*What you need to do*: Copy the records that follow exactly, leaving nothing out.

Data shown Start Marker

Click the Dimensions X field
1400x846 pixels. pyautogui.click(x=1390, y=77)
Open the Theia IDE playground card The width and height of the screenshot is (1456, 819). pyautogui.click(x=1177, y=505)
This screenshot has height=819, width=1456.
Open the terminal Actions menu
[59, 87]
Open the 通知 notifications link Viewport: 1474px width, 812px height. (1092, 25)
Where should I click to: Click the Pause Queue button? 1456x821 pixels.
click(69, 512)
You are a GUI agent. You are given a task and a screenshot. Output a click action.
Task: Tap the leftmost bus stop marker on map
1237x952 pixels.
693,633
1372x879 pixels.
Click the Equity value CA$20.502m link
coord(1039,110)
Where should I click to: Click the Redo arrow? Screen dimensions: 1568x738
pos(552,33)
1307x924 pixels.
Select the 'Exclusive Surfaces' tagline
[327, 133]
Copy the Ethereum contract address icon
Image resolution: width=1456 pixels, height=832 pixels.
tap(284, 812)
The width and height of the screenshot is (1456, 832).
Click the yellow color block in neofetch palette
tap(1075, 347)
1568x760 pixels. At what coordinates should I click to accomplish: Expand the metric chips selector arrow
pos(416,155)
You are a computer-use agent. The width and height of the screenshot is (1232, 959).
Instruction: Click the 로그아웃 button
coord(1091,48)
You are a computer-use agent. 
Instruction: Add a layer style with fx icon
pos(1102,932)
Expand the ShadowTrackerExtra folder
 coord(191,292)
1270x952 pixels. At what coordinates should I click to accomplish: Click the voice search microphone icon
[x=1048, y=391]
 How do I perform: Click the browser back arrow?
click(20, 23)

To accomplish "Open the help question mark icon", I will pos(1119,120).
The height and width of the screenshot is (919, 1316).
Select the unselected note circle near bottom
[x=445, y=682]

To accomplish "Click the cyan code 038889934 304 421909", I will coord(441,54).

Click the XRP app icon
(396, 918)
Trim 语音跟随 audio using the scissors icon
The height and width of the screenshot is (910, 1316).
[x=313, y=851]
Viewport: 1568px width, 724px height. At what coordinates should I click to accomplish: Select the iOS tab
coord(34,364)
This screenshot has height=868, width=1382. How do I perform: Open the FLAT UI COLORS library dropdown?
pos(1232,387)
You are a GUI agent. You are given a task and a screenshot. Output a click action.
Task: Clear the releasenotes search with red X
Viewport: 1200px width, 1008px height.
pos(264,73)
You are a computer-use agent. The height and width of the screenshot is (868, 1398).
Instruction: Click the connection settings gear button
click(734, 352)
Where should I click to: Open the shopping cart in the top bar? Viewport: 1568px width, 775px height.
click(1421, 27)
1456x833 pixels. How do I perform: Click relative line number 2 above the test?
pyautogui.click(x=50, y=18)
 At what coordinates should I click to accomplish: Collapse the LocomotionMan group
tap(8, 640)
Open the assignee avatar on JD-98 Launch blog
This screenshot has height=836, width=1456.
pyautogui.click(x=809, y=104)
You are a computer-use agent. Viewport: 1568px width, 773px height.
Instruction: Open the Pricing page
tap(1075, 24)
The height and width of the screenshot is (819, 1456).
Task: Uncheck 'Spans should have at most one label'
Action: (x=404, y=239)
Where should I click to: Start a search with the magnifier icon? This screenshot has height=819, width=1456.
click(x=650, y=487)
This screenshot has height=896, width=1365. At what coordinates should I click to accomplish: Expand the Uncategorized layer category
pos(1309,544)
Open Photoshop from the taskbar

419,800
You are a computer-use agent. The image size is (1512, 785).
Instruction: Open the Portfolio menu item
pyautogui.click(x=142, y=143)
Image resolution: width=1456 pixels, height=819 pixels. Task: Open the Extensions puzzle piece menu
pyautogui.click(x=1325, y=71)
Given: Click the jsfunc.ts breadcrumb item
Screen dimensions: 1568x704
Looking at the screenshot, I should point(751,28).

Data shown End Marker

*Solution*:
Click the Dimensions X field
1400x846 pixels. pyautogui.click(x=1390, y=77)
Open the Theia IDE playground card The width and height of the screenshot is (1456, 819). pyautogui.click(x=1177, y=505)
This screenshot has height=819, width=1456.
Open the terminal Actions menu
[59, 87]
Open the 通知 notifications link Viewport: 1474px width, 812px height. (1092, 25)
Where should I click to: Click the Pause Queue button? 1456x821 pixels.
click(69, 512)
You are a GUI agent. You are given a task and a screenshot. Output a click action.
Task: Tap the leftmost bus stop marker on map
1237x952 pixels.
693,633
1372x879 pixels.
Click the Equity value CA$20.502m link
coord(1039,110)
Where should I click to: Click the Redo arrow? Screen dimensions: 1568x738
pos(552,33)
1307x924 pixels.
Select the 'Exclusive Surfaces' tagline
[327, 133]
Copy the Ethereum contract address icon
Image resolution: width=1456 pixels, height=832 pixels.
tap(284, 812)
The width and height of the screenshot is (1456, 832).
Click the yellow color block in neofetch palette
tap(1075, 347)
1568x760 pixels. At what coordinates should I click to accomplish: Expand the metric chips selector arrow
pos(416,155)
You are a computer-use agent. The width and height of the screenshot is (1232, 959).
Instruction: Click the 로그아웃 button
coord(1091,48)
You are a computer-use agent. 
Instruction: Add a layer style with fx icon
pos(1102,932)
Expand the ShadowTrackerExtra folder
 coord(191,292)
1270x952 pixels. At what coordinates should I click to accomplish: Click the voice search microphone icon
[x=1048, y=391]
 How do I perform: Click the browser back arrow?
click(20, 23)

To accomplish "Open the help question mark icon", I will pos(1119,120).
The height and width of the screenshot is (919, 1316).
Select the unselected note circle near bottom
[x=445, y=682]

To accomplish "Click the cyan code 038889934 304 421909", I will coord(441,54).

Click the XRP app icon
(396, 918)
Trim 语音跟随 audio using the scissors icon
The height and width of the screenshot is (910, 1316).
[x=313, y=851]
Viewport: 1568px width, 724px height. At what coordinates should I click to accomplish: Select the iOS tab
coord(34,364)
This screenshot has height=868, width=1382. How do I perform: Open the FLAT UI COLORS library dropdown?
pos(1232,387)
You are a GUI agent. You are given a task and a screenshot. Output a click action.
Task: Clear the releasenotes search with red X
Viewport: 1200px width, 1008px height.
pos(264,73)
You are a computer-use agent. The height and width of the screenshot is (868, 1398).
Instruction: Click the connection settings gear button
click(734, 352)
Where should I click to: Open the shopping cart in the top bar? Viewport: 1568px width, 775px height.
click(1421, 27)
1456x833 pixels. How do I perform: Click relative line number 2 above the test?
pyautogui.click(x=50, y=18)
 At what coordinates should I click to accomplish: Collapse the LocomotionMan group
tap(8, 640)
Open the assignee avatar on JD-98 Launch blog
This screenshot has height=836, width=1456.
pyautogui.click(x=809, y=104)
You are a computer-use agent. Viewport: 1568px width, 773px height.
Instruction: Open the Pricing page
tap(1075, 24)
The height and width of the screenshot is (819, 1456).
Task: Uncheck 'Spans should have at most one label'
Action: (x=404, y=239)
Where should I click to: Start a search with the magnifier icon? This screenshot has height=819, width=1456.
click(x=650, y=487)
This screenshot has height=896, width=1365. At what coordinates should I click to accomplish: Expand the Uncategorized layer category
pos(1309,544)
Open Photoshop from the taskbar

419,800
You are a computer-use agent. The image size is (1512, 785).
Instruction: Open the Portfolio menu item
pyautogui.click(x=142, y=143)
Image resolution: width=1456 pixels, height=819 pixels. Task: Open the Extensions puzzle piece menu
pyautogui.click(x=1325, y=71)
Given: Click the jsfunc.ts breadcrumb item
Screen dimensions: 1568x704
Looking at the screenshot, I should point(751,28).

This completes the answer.